[EXERCISE]: Retype the listing from its first line through the line containing "I will point(166,79).", keeping both of those lines.

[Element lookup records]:
____
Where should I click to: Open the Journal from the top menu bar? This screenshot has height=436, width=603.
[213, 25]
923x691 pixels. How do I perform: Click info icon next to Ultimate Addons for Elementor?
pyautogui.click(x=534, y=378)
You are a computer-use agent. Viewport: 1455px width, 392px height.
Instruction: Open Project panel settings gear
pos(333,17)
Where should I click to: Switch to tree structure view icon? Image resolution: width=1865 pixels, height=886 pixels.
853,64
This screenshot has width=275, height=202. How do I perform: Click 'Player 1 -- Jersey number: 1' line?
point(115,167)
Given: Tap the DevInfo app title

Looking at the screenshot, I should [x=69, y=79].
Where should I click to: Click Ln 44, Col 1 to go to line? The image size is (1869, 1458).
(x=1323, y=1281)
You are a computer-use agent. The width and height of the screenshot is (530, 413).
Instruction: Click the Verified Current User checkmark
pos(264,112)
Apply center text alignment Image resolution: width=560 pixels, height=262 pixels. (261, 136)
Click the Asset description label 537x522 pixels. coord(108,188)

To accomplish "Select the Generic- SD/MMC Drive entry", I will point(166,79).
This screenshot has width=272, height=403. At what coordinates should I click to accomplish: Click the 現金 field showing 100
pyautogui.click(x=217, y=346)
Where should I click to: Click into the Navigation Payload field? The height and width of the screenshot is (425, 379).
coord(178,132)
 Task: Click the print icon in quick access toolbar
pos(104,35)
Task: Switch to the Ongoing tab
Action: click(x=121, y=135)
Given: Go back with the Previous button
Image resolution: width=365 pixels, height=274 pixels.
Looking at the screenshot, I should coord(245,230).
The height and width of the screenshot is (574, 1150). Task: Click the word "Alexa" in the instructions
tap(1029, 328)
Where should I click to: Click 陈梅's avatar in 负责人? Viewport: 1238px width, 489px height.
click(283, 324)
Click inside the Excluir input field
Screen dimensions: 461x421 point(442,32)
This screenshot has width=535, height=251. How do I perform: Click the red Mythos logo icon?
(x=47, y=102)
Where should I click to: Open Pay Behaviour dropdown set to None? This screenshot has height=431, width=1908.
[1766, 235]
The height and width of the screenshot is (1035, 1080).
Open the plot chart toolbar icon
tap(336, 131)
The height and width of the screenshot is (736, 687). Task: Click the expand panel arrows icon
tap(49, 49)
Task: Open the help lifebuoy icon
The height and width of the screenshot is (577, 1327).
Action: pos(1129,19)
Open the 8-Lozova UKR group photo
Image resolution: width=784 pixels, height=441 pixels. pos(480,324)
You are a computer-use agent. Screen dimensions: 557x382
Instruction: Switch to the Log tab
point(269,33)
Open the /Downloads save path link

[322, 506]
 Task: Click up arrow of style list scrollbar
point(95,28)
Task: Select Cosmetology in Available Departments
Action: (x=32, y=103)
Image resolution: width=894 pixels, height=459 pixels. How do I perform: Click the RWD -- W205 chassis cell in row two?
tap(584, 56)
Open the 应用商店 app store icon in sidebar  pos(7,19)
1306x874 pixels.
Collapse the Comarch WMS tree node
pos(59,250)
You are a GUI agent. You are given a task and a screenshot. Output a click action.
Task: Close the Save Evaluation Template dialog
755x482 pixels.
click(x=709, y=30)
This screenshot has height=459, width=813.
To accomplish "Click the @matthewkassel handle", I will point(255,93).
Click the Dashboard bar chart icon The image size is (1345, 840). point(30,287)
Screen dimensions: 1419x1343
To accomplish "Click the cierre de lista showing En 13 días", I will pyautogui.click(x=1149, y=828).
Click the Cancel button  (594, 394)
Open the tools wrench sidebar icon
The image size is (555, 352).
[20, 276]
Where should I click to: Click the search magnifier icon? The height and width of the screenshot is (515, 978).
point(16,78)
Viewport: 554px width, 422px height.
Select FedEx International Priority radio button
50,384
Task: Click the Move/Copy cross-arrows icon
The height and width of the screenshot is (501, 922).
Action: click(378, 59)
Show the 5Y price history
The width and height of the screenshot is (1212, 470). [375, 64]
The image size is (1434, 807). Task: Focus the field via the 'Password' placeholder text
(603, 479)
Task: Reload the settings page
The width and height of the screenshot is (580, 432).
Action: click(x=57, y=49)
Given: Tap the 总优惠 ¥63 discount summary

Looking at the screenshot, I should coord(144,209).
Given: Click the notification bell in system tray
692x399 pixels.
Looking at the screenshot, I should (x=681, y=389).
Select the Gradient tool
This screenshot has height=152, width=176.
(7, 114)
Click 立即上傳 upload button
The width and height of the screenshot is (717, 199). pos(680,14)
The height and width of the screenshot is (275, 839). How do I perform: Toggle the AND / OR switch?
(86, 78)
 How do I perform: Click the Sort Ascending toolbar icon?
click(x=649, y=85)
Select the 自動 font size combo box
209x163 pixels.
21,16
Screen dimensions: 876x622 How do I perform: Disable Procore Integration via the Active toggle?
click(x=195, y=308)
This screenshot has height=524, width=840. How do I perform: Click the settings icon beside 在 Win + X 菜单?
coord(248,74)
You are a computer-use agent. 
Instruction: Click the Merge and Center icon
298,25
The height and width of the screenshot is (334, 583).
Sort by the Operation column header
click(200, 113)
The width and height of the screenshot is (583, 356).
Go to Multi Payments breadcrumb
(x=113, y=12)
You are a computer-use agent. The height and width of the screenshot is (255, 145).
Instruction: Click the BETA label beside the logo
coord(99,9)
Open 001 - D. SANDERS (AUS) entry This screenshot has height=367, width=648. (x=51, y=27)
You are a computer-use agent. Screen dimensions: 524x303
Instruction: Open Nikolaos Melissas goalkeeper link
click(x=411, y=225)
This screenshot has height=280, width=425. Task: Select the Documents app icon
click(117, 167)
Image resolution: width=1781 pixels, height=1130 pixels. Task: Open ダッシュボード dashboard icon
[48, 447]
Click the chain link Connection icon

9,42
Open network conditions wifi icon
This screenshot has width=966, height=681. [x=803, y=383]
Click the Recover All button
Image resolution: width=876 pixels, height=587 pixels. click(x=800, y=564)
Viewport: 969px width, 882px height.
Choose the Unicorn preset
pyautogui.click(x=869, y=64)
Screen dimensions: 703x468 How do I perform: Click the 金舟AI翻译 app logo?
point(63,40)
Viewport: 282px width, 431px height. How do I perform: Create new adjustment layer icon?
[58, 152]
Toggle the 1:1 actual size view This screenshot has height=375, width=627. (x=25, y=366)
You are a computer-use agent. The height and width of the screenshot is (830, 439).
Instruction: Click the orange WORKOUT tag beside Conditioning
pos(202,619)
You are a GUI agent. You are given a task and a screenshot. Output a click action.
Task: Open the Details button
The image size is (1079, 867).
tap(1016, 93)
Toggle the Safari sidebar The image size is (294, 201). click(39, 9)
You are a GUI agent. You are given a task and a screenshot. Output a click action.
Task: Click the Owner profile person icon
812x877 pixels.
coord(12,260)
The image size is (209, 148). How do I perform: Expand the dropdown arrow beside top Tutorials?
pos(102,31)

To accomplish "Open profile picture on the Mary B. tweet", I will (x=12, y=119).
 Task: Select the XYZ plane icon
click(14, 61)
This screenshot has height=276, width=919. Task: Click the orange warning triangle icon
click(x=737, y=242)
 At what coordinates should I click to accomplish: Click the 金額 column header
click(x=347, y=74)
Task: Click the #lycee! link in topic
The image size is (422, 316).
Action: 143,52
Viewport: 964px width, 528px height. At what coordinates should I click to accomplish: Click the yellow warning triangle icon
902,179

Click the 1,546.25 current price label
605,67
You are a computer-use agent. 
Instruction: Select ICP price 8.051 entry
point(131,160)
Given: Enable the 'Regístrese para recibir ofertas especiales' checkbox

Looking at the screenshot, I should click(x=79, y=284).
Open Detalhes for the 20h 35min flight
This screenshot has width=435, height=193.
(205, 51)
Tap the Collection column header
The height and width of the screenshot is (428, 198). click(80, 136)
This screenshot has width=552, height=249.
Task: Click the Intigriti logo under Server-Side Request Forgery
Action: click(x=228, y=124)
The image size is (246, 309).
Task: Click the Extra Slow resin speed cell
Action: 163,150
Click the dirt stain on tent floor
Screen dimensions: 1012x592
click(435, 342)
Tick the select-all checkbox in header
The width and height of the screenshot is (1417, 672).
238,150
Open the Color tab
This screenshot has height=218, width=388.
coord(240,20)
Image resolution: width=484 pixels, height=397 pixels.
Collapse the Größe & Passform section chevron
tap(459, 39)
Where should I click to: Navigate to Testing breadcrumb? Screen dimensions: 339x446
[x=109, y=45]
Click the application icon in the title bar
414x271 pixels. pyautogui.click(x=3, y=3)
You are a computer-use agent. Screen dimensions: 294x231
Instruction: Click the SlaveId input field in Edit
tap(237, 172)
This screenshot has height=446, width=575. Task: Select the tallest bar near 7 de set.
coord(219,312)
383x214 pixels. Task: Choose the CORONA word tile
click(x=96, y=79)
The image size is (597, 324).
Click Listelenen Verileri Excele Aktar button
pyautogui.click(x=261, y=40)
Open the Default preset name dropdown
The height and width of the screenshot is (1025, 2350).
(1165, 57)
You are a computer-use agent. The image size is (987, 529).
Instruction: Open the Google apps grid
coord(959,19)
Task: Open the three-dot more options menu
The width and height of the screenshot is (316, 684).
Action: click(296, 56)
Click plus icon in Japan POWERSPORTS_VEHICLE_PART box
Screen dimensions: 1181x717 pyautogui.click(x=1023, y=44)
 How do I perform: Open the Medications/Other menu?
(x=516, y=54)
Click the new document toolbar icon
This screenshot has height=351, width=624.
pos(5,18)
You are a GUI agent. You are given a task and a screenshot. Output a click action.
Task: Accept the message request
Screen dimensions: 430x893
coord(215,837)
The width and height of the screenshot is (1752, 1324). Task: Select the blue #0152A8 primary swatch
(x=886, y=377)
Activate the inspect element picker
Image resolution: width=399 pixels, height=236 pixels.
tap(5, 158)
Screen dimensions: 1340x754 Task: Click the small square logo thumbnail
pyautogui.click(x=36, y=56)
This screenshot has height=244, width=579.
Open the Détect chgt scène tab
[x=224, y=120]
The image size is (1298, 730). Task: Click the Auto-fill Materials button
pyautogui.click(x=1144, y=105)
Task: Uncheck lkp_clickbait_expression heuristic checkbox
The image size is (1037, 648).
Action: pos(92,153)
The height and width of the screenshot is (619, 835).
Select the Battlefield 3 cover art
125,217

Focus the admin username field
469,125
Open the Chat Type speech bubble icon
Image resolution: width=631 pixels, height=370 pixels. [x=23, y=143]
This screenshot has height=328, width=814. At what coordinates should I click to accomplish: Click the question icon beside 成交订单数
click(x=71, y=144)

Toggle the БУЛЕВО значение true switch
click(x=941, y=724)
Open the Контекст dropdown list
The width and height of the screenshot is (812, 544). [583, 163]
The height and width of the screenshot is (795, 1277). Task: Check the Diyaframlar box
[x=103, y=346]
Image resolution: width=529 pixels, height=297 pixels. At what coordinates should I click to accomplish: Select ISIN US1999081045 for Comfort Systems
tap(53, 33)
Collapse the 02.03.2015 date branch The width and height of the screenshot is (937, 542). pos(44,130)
____
[ANSWER TO THE TASK]:
Where should I click to: Open the Journal from the top menu bar? This screenshot has height=436, width=603.
[213, 25]
923x691 pixels. How do I perform: Click info icon next to Ultimate Addons for Elementor?
pyautogui.click(x=534, y=378)
You are a computer-use agent. Viewport: 1455px width, 392px height.
Instruction: Open Project panel settings gear
pos(333,17)
Where should I click to: Switch to tree structure view icon? Image resolution: width=1865 pixels, height=886 pixels.
853,64
This screenshot has width=275, height=202. How do I perform: Click 'Player 1 -- Jersey number: 1' line?
point(115,167)
Given: Tap the DevInfo app title

Looking at the screenshot, I should [x=69, y=79].
Where should I click to: Click Ln 44, Col 1 to go to line? The image size is (1869, 1458).
(x=1323, y=1281)
You are a computer-use agent. The width and height of the screenshot is (530, 413).
Instruction: Click the Verified Current User checkmark
pos(264,112)
Apply center text alignment Image resolution: width=560 pixels, height=262 pixels. (261, 136)
Click the Asset description label 537x522 pixels. coord(108,188)

To accomplish "Select the Generic- SD/MMC Drive entry", I will point(166,79).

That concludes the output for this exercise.